DOCUMENT TEXT:
The Weekly Political Report is prepared by a political consulting group, Rasky/Baerlein, and shared with me by John Nunnari.
Last Wednesday night marked the end of formal Legislative sessions in Massachusetts for 2011. For the next 7 weeks, the Legislature will meet in informal sessions, during which only non-controversial issues may be taken up. The Legislative session will resume on January 4, 2012 and run continuously through July 31, 2012. Because Massachusetts operates on a 2 year legislative session schedule, and employs a “carry over” provision, all bills that are not passed into law in 2011 automatically carry over to the 2012 session, while maintaining their status in the legislative process.
Bills enacted by both House and Senate last night were sent to Governor Deval Patrick, who has 10 days to sign the bill or send it back to the Legislature with vetoes or amendments. See below for an overview of the major activity in the last week.
Expanded Gambling Bill Sent to Governor’s Desk
The House and Senate completed enactment votes to the legislation authorizing licenses for three regional, resort-style casinos and one competitively bid slot parlor. A last-minute amendment to the bill reduced funds targeted under the legislation for the racehorse industry and boosted local aid funds. On Wednesday, a Patrick administration official confirmed that Gov. Patrick is likely to sign the gambling proposal less than a week after he receives it.
Congressional Redistricting Bill Sent to Governor’s Desk
The House and Senate enacted legislation that redraws the state’s Congressional districts to reflect the loss of one seat. The bill was sent to the Governor’s desk Wednesday afternoon. Under the proposed map, the districts of Congressmen William Keating and Stephen Lynch would change dramatically, putting the two into the same district unless Congressman Keating moves to his summer house on Cape Cod, something that he announced earlier this week that he would do. Cape Cod would be part of a new, incumbent free district that would stretch from the Cape and Islands across Plymouth and Bristol County to Fall River. Western Massachusetts communities currently represented by retiring Congressman John Olver would be split among the two districts currently represented by Congressman James McGovern and Congressman Richard.
Pension Reform Sent to Governor’s Desk
The House and Senate enacted legislation that makes several reforms to the state’s pension system. The bill aims to save the state $6 billion over 30 years by raising retirement ages and reducing benefits for future public employees. The bill was laid before the Governor on Tuesday.

PROBLEMS TO WORK ON:
1. According to the Massachusetts political report, how much is the pension reform bill meant to save the state, and over what period?
2. Carry the Massachusetts political report forward from its final sentence.
The data that comes next has no connection to the Massachusetts political report.

INFORMATION PROVIDED:

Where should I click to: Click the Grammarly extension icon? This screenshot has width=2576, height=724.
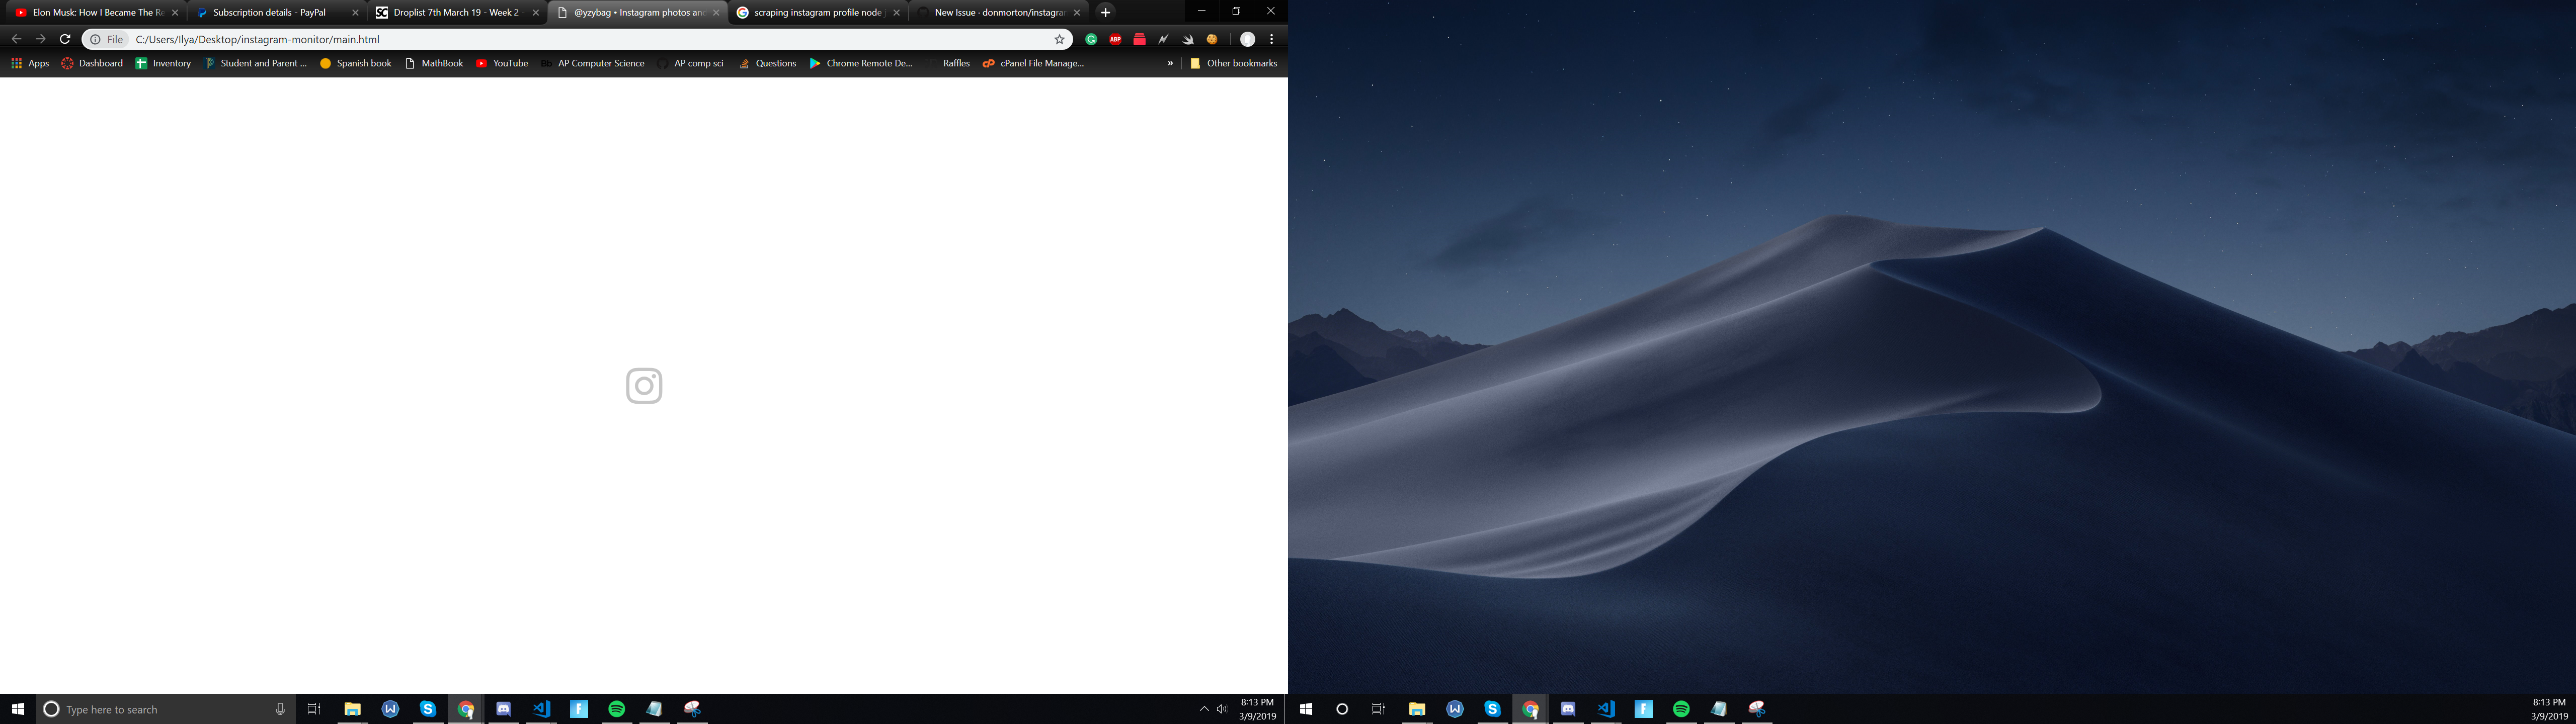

ANSWERS BY TASK:
1. $6 billion over 30 years.

2.
Anti-Human Trafficking Legislation Sent to Governor’s Desk
The House and Senate enacted compromise legislation that establishes the crimes of trafficking persons for sexual servitude and trafficking persons for forced services, each of which would carry a 15-year sentence. If signed into law by Gov. Patrick, Massachusetts will become the 47th state to put a trafficking law on its books.
Transgender Rights Bill Sent to Governor’s Desk
The House and Senate enacted a bill adding transgender persons to the state’s anti-discrimination laws. The bill was laid before the Governor on Wednesday.
Omnibus Crime Reform Passed in the House, Requires Senate Negotiation to Advance
The House passed legislation reforming the state’s parole and sentencing laws, including a ban on parole for three-time violent felons. The Senate passed its own omnibus crime bill last week that includes several additional provisions, including measures to update wiretap laws, to reduce certain mandatory minimum sentences for nonviolent drug crimes and to bar certain felons from possessing handguns. The House had made the decision to focus on repeat violent felons in order to tackle the issue before the beginning of the seven-week recess. Senate President Murray indicated that the Senate planned to insist on its expanded version of the crime bill rather than agree to the “stripped down” version passed in the House.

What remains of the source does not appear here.